— start DATA SECTION —
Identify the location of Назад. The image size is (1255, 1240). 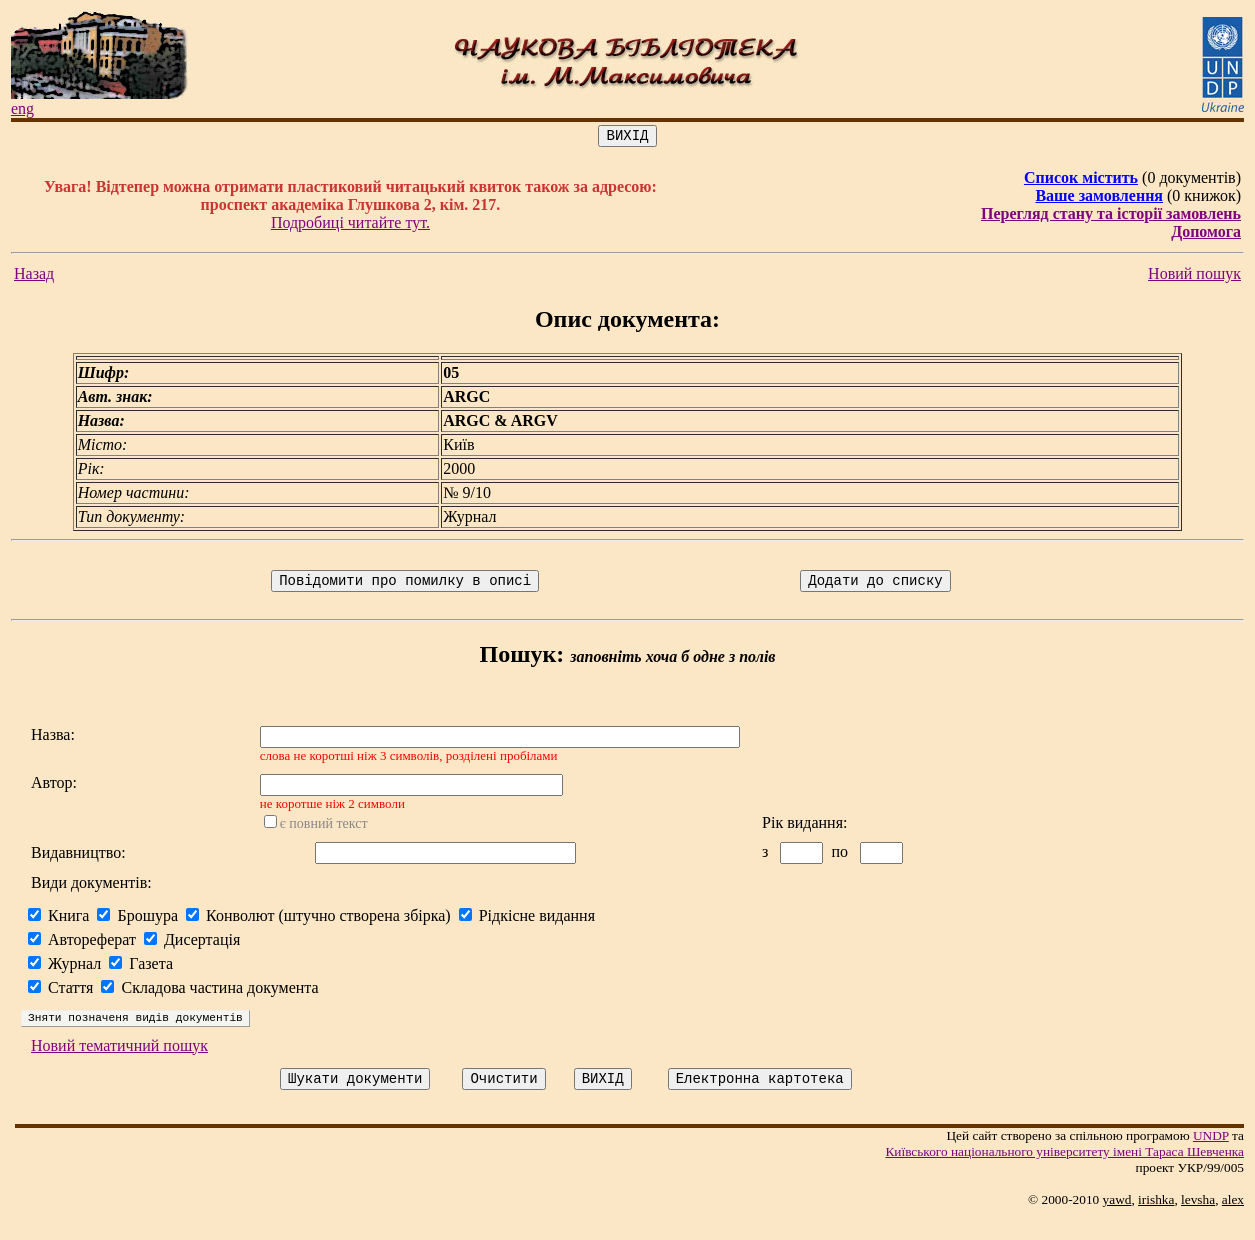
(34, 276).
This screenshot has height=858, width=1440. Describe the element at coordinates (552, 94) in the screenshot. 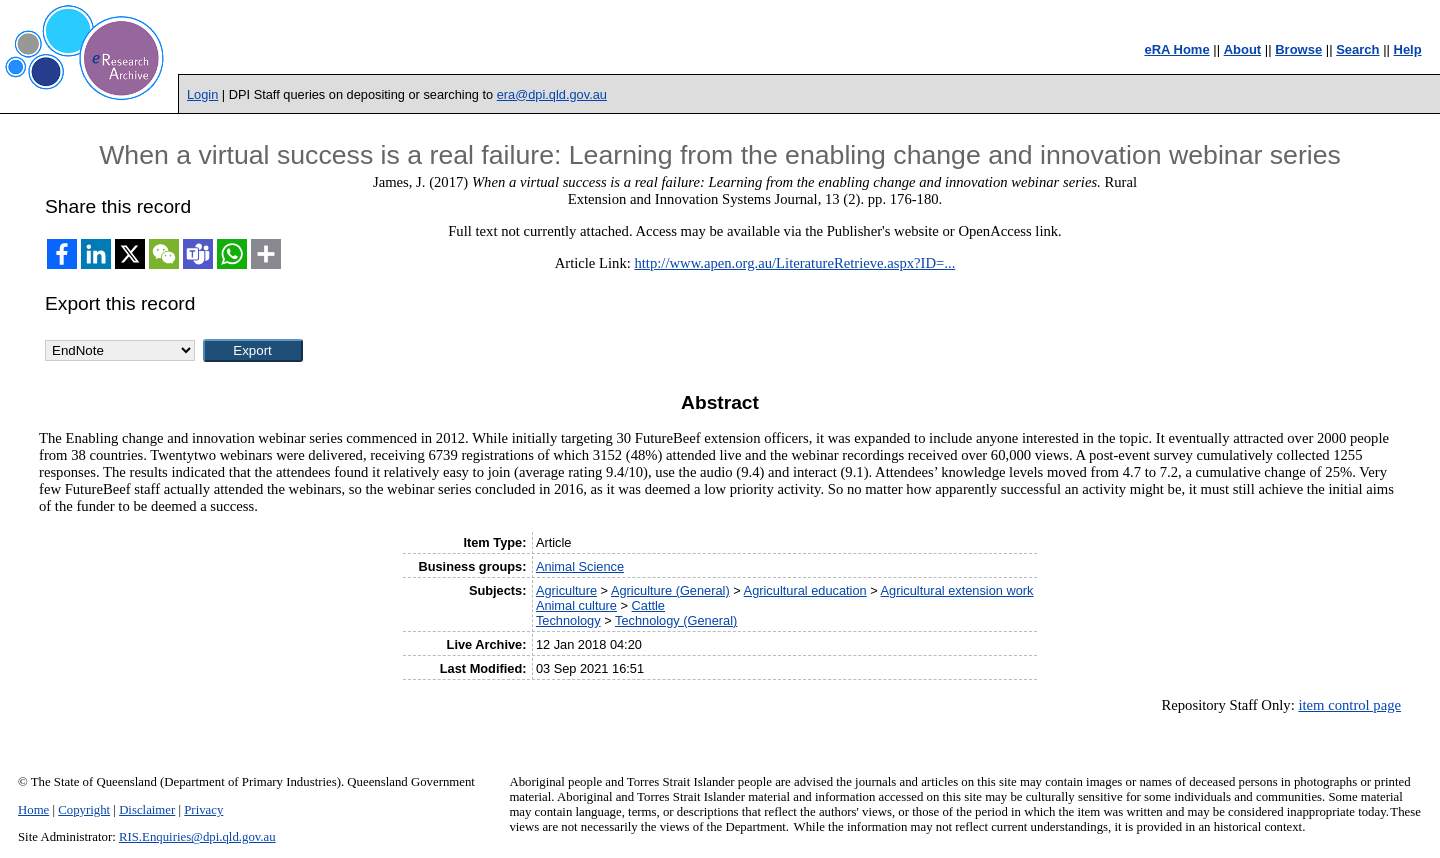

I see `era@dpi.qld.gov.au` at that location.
— end DATA SECTION —
— start DATA SECTION —
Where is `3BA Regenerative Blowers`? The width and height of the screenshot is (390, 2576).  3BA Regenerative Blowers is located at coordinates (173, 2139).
— end DATA SECTION —
__WRITTEN INSTRUCTION__: Please quote everything above from the line containing "Identify the location" down to the line containing "at that location.", both of those lines included, and leave out the pictures.

__REPLY__:
Identify the location of Назад. The image size is (1255, 1240). 
(34, 276).
This screenshot has height=858, width=1440. Describe the element at coordinates (552, 94) in the screenshot. 

I see `era@dpi.qld.gov.au` at that location.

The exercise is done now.